■ Input ■
☆ ☆ ☆ ☆

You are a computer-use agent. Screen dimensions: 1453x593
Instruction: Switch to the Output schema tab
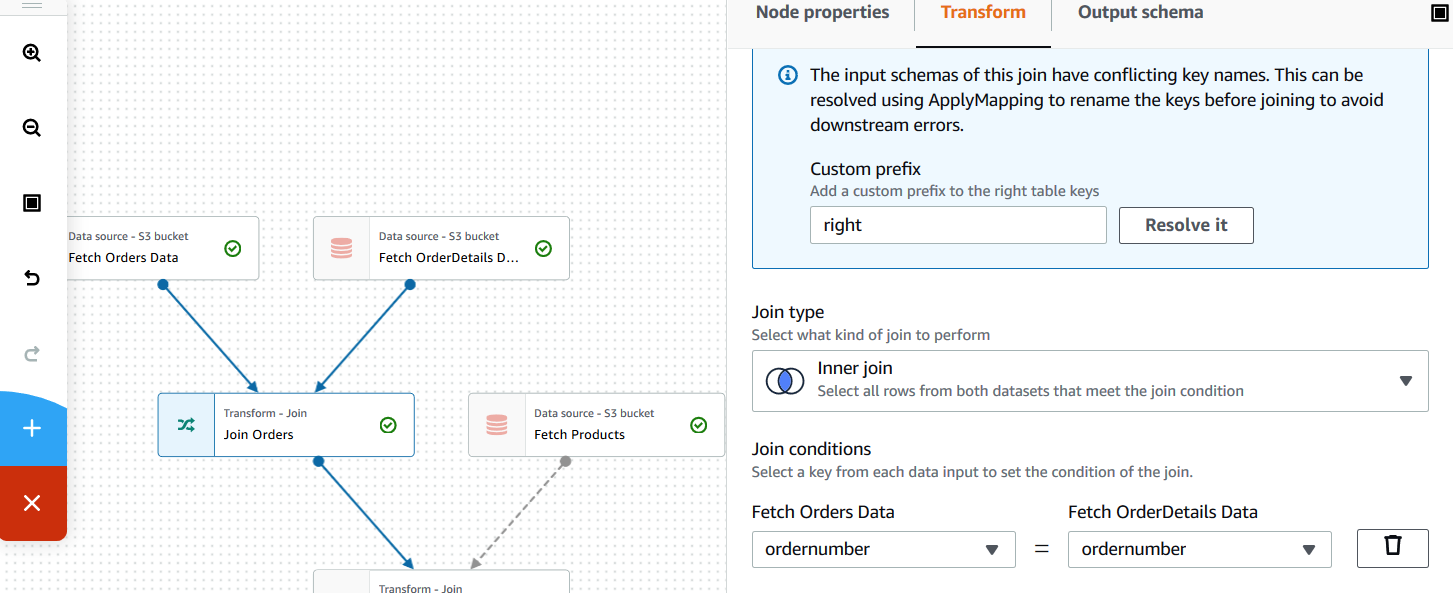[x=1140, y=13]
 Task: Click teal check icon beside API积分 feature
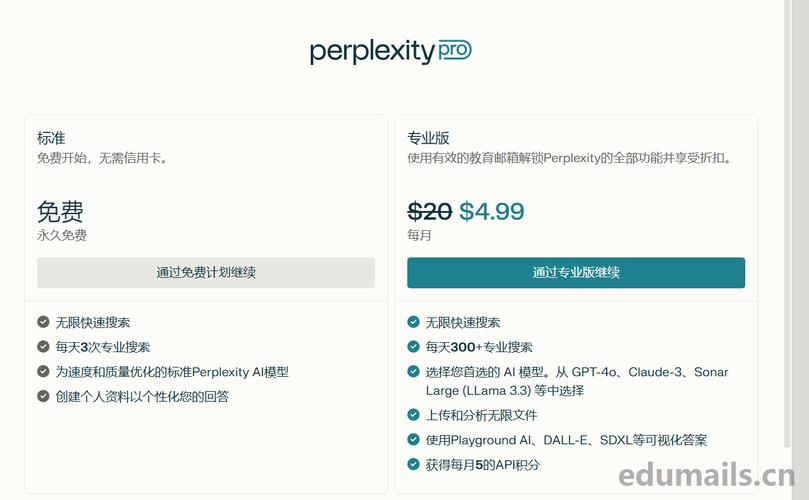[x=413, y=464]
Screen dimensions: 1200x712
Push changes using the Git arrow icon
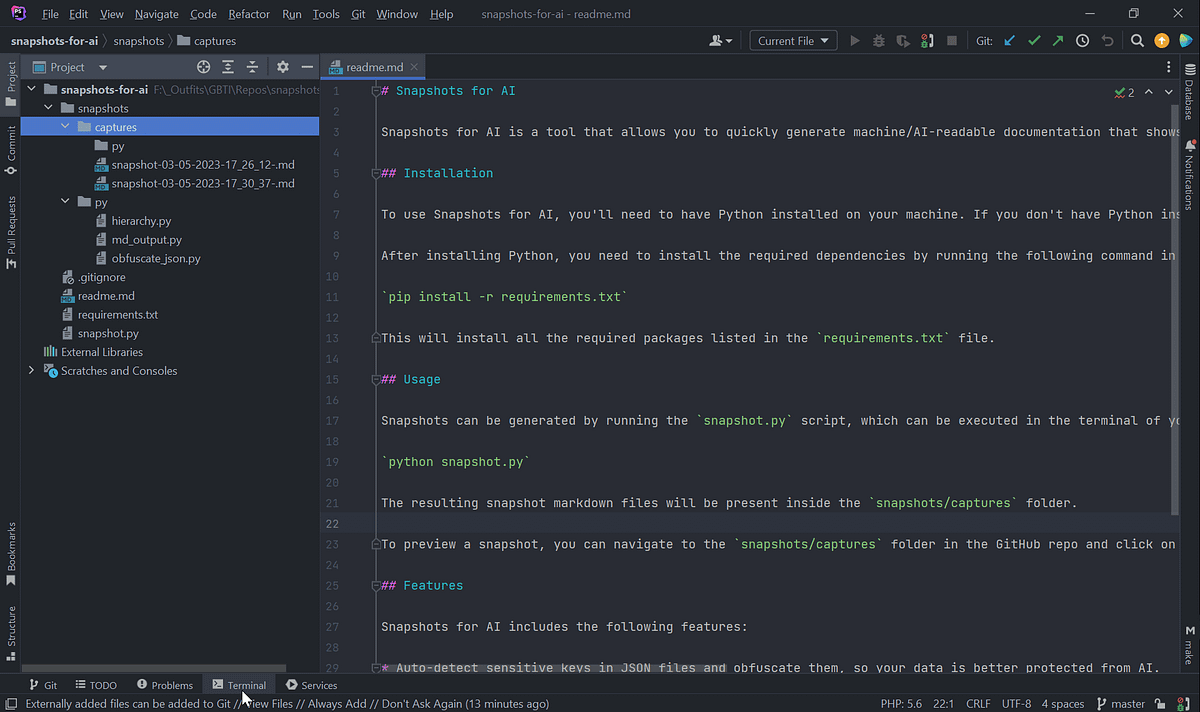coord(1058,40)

☆ ☆ ☆ ☆

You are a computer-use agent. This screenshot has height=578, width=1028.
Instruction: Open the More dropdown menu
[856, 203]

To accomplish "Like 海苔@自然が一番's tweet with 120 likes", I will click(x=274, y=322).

☆ ☆ ☆ ☆

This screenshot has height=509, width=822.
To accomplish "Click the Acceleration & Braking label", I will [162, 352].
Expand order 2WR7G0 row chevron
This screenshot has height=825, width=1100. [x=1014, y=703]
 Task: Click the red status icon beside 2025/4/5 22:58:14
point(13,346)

☆ ☆ ☆ ☆

Using the records above, count the lines that hold the string "computer", and give back only the result.

2